I returned to the library in my home town to do some research on the fire that caused her death. I was able to follow the tragic story through microfiche copies of the local newspaper. The headlines were huge, the coverage extensive. There were details of the fire damage and where the bodies were found. A lit cigarette dropped on a couch in the early hours of the morning; the unimaginable grief of the surviving father and son; the clock, stopped at 5:31 a.m. in a young girl’s room—it was all there, in morning and afternoon editions which I had not read as a ten-year-old. On the front page, dated January 5, 1961, I saw a “vision” of LaDonna: a young girl surrounded by her parents and three younger brothers, gazing at the camera with hooded eyes and a crooked half-smile, looking uncomfortable in a dress.
I felt the pang of losing her all over again when I saw that picture. It felt as though I lost her twice, the girl who was just a kid, and the larger-than-life playground idol I had built her up to be in my memory.
What would she have grown up to be like, if her life hadn’t been cut short at 13? Would she have continued to have a devoted following, a circle of admirers who laughed at her jokes and treated her with respect? Would her good humor and charisma have buoyed her through the travails of high school and young womanhood? I wonder what career path she would’ve taken, and if she would have been able to buck the stereotyped roles assigned to women in those days.

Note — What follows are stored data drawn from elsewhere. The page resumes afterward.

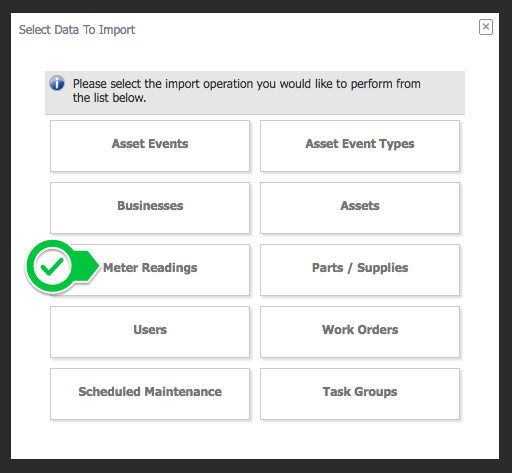This screenshot has width=512, height=473.
Task: Select the Users import option
Action: point(150,332)
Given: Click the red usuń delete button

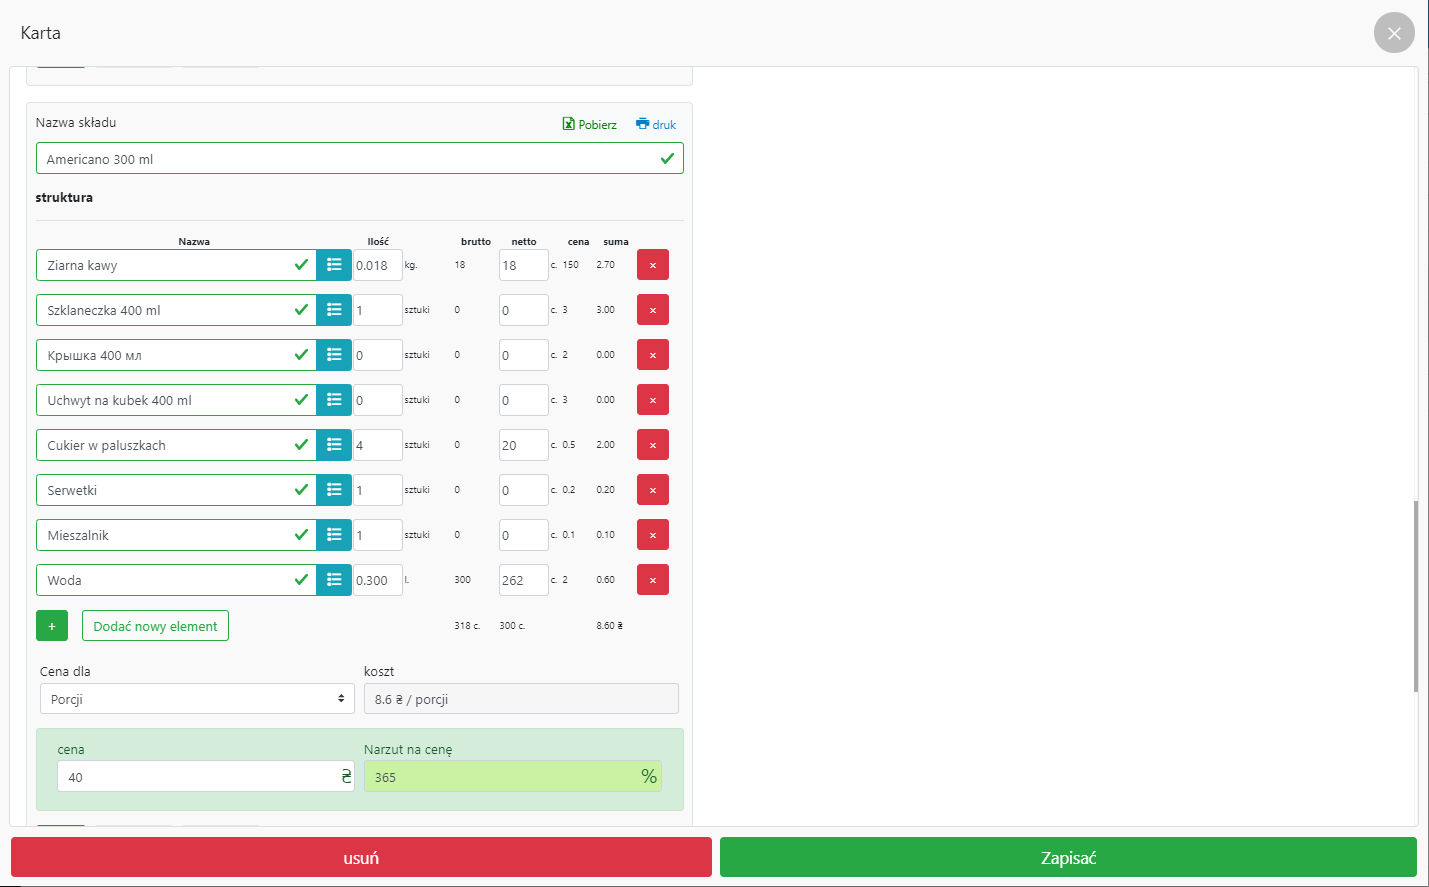Looking at the screenshot, I should coord(361,858).
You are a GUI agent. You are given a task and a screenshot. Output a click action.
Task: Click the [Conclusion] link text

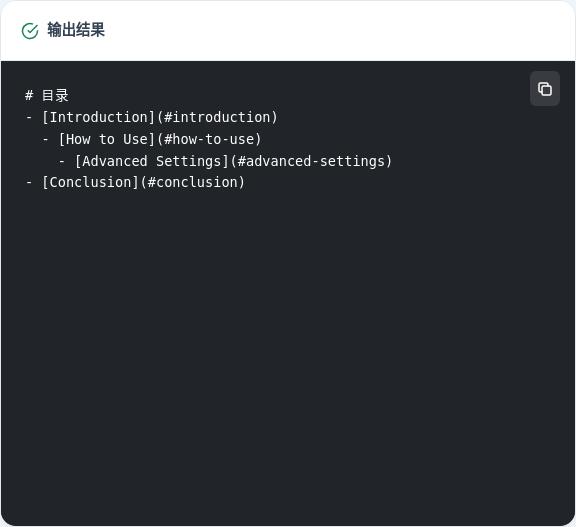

I like to think she would have.
The impression she made on me didn’t die when she did. As a child, I felt that it was up to me to carry on as she had, if I could. Her death still serves as a reminder to live life as large as possible, because you never know.
In my mind’s eye I see a vision of LaDonna. A redheaded girl wears a plaid skirt, reluctantly, and her flaming hair is parted on the side in a pageboy. She is squinting in the sun out on the playground, her smile is wide, and she is teasing some boy about something as she punches a fist into her well-worn leather glove. I admire her ability to be herself without conforming to what girls are supposed to be like. She is tough, strong, and sure of herself. The boys play the outfield deep when she comes to the plate.
I had wanted to be like that.
Risa Nye lives in Oakland, California. Her essays and articles have appeared in local and national publications and in several anthologies. She co-edited Writin’ on Empty: Parents Reveal The Upside, Downside and Everything in Between When Children Leave the Nest (No Flak Publishing, 2008). Her memoir, There Was a Fire Here (She Writes Press) was published in Spring 2016. She writes a column for Berkeleyside.com under the name of Ms. Barstool, and was a contributing writer for eatdrinkfilms.com. She blogs at risanye.com. Follow her on Twitter: @MsBarstool.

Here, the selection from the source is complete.